Monday Morning Ethics Warm-Up, 4/10/23: Remembering A Forgotten Ethics Hero

If the name Henry Bergh rings an ethics bell, you’re better informed than I, or have a better memory. I dimly recall having read the name, but only today, checking for ethics landmarks on the date, did I realize his significance.

Bergh was the diplomat and philanthropist who, on this date in 1866, founded the American Society for the Prevention of Cruelty to Animals. In a New York City speech following a trip to Europe where he had been horrified by the treatment of work horses, he appealed to human compassion for “these mute servants of mankind” and argued that protecting animals was should not face any class or partisan disagreements. “This is a matter purely of conscience; it has no perplexing side issues,” he said. “It is a moral question in all its aspects.” Bergh then introduced his “Declaration of the Rights of Animals.”

Soon after, the New York State legislature passed a charter incorporating the ASPCA, the first animal cruelty law in the United States was passed, authorizing the ASPCA to investigate complaints of animal cruelty and to make arrests. Bergh, meanwhile, was frequently ridiculed for his passion, as in the cartoon above that was accompanied by an article calling him a “traitor to his species.”

Morons. To the contrary, Bergh’s personal rescues of mistreated horses and livestock inspired activists and social reformers taking up the cause of abused children. In 1874, they founded the New York Society for the Prevention of Cruelty to Children. Henry Bergh served as one of the group’s first vice presidents.

1. I’m tempted to post this one from yesterday again...Maybe it was Easter’s fault, but The Sandy Hook Ethics Train Wreck Jumps The Rails In Tennessee attracted far fewer comments than the silly tale of Bud Light thinking a ridiculous trans “influencer” was a perfect choice to be a beer spokesperson. Meanwhile, the mainstream media is barfing up op-eds about how Tennessee Republicans punishing three Democratic legislators for helping a mob shut down the work of the legislature in order to demand that “something” be done about gun violence shows that Republicans are hostile to democracy. What head exploding hypocrisy! I wrote,

The behavior of the three (Democratic, of course) state reps was indefensible. No one has explained why Republican members of Congress who supported the January 6 protest against what many believed was a rigged election were threatened by Democrats with a Constitutional ban from running for office as punishment, but the Tennessee legislators who actually participated in disrupting the government were pronounced by the same news media and party that condemned the Republicans as heroes. This is because it can’t be explained: it’s mind-blowing hypocrisy and a flaming double standard. What the Tennessee Democrats did was clearly worse: no Republicans too part in the January 6 attack on the Capital? No riot in Nashville, you say? That’s because, and only because, of moral luck. Police did not try to force the Nashville demonstrators to leave and didn’t have the numbers to even try. The anti-gun protesters, as you might expect, did not have a contingent of wackos prone to violence, though they might have. The news media’s near unanimous position is that people disrupting a Republican-run legislature in the midst of doing government business is admirable, but disrupting a Democratic-run Congress is an “insurrection.”

**RAW DATA**:
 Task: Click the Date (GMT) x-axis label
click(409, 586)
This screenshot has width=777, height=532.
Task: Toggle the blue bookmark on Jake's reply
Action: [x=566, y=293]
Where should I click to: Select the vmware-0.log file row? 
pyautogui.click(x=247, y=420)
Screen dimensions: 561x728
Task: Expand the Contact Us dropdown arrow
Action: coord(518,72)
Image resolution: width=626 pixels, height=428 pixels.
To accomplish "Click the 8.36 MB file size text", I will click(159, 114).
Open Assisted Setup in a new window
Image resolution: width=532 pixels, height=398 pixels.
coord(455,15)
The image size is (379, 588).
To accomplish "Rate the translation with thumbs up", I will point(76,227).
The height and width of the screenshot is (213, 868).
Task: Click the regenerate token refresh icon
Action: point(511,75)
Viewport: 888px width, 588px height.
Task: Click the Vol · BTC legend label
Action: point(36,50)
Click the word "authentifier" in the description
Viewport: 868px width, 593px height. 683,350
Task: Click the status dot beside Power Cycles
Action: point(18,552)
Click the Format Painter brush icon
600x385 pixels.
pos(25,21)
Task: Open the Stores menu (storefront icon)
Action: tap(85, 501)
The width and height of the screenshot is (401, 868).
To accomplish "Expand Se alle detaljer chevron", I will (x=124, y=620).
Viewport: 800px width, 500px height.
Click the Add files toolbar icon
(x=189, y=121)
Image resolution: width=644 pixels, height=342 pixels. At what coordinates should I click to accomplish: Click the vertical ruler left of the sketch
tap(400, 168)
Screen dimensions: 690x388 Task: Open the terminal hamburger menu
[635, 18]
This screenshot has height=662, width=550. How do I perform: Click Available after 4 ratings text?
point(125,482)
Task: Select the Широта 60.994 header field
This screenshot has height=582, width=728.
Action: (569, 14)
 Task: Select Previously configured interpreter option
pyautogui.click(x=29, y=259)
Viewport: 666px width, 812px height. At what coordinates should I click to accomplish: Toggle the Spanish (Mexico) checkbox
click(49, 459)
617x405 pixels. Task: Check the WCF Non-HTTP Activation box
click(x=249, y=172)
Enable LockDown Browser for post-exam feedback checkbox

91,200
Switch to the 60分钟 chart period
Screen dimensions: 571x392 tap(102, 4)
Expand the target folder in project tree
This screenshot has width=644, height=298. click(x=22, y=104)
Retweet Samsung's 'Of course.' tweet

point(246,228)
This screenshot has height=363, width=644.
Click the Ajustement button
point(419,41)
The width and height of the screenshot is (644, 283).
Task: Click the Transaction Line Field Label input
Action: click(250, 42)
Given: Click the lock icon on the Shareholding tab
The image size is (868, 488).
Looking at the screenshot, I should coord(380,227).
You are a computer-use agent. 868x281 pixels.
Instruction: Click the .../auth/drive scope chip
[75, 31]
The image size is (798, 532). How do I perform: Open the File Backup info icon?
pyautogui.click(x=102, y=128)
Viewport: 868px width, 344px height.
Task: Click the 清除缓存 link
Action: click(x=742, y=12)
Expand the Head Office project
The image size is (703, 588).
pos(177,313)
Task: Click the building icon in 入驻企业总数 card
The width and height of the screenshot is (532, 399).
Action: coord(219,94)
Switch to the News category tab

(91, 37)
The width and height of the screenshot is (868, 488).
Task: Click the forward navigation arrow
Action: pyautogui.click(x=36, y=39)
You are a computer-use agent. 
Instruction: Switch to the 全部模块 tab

**OBJECTIVES**:
- A) In the ethics warm-up, rewrite the paragraph beginning "Soon after, the New York State legislature" as a short bulleted list that keeps its main facts.
- B) According to the ethics warm-up, what position did Henry Bergh hold in the New York Society for the Prevention of Cruelty to Children?

**THE RESPONSES**:
- A)
- The New York State legislature passed a charter incorporating the ASPCA.
- The first animal cruelty law in the United States was passed, authorizing the ASPCA to investigate complaints of animal cruelty and make arrests.
- Bergh was often ridiculed for his passion. One cartoon ran with an article that called him a "traitor to his species."

- B) He was one of the group's first vice presidents.